(Cite as Molly Redfield Ward, Notes on the 2004 to 2009 United States Food and Drug Administration Approval of New Molecular Entities (NMEs), KEI Research Note 2010:3)
A PDF version of this document is available here.
Notes on the 2004 to 2009 United States Food and Drug Administration Approval of New Molecular Entities (NMEs)
KEI Research Note 2010:3
August 5, 2010
Molly Redfield Ward[1]
Knowledge Ecology International
Table of Contents
Introduction
FDA Review Classification
Indications for specific diseases, conditions or treatment function
Distribution of indicated disease in high and low income countries
Results
FDA Review Classification
Categories for Diseases, Conditions and Treatments
WHO Disease Types for high and low income countries
- Table 1: Category for Product Disease or Function
- Table 2: NMEs by Year and FDA Review Classification
- Table 3: New Drug Application Approvals by Year and FDA Review Class
- Table 4: Biologic License Application Approvals by Year and FDA Review Class
- Table 5: Number of NMEs by Category of Disease or Function
- Table 6: FDA Review Classification by Category of Disease or Function
- Table 7: FDA NME approvals by WHO Disease Type, by Year
- Table 8: FDA Review Classification by WHO Type I-III Disease Category
- Figure 1: Distribution of New Molecular Entities
- Figure 2: Priority and Orphan Reviews of New Molecular Entities
- Figure 3: Review Classification by Year
- Figure 4: NMEs by FDA Classification
- Figure 5: Categories of New Molecular Entities
- Figure 6: Percentage of Approvals Receiving Priority Status, by Disease or Function Category
- Figure 7: FDA Review Classification by Category of Disease or Function
- Figure 8: FDA NME approvals by WHO Disease Type, by Year
- Figure 9: FDA Review Class by WHO Disease Type
Introduction
One of the United States Food and Drug Administration (FDA) most important responsibilities is the regulation of prescription medicines, particularly the evaluation of the safety and efficacy of new prescription drugs and vaccines. New prescription drugs or vaccines are regulated under procedures for a New Drug Application (NDA), or a Biologic License Application (BLA).
An NDA consists of the drug’s entire history, from formulation ingredients, to the results of animal and human testings, the biological reaction of the body and the manufacturing, as well as processing and packaging systems.

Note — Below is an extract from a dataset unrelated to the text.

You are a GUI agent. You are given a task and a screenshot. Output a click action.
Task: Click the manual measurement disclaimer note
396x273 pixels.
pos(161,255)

It must provide enough evidence of the pharmaceutical product’s safety and efficacy to receive marketing approval by the FDA.[2] The regulatory approval for an NDA is provided by the FDA’s Center for Drug Evaluation and Research (CDER).
The regulatory review of biological drugs, vaccines or recombinant proteins used in medical treatments is similar in some respects to the process for a pharmaceutical drug. The BLA is the request to the FDA to market a biological compound, providing a detailed history of the fundamental chemistry, medicinal effects, pharmacology as well as the manufacturing process. The regulatory approval of a BLA, however, is provided by the FDA’s Center for Biologics Evaluation and Research (CBER).[3 ]
Each year hundreds of regulatory applications concerning prescription drugs and biological compounds are considered by the FDA, including those seeking approval for new formulations or uses of existing compounds, as well as the approval of completely new compounds, called new molecular entities (NME)s. A NME is defined by the FDA as follows:
…an active ingredient that has never before been marketed in the United States in any form.[4]
This classification is a particularly important category of new medicines. Tracking the number and nature of such products is an important measure of the benefits of public and private sector investments in biomedical research and development, and their impact on health outcomes. The review process of the NME is important to providing additional insight into the nature of the compound relative to existing drugs on the market.
The purpose of this document is to gain a better understanding of the nature of the new molecular entities that were approved between 2004 and 2009. The NMEs were described in terms of the following characteristics:
- FDA Review Classification, including designation under the Orphan Drug Act
- Indications for specific diseases and conditions
- Prevalence of indicated disease in high and low income countries
FDA Review Classification
The FDA defines a Priority Review (P) as:
drugs that offer major advances in treatment, or provide a treatment where no adequate therapy exists. A Priority Review means that the time it takes FDA to review a new drug application is reduced. The goal for completing a Priority Review is six months.[5]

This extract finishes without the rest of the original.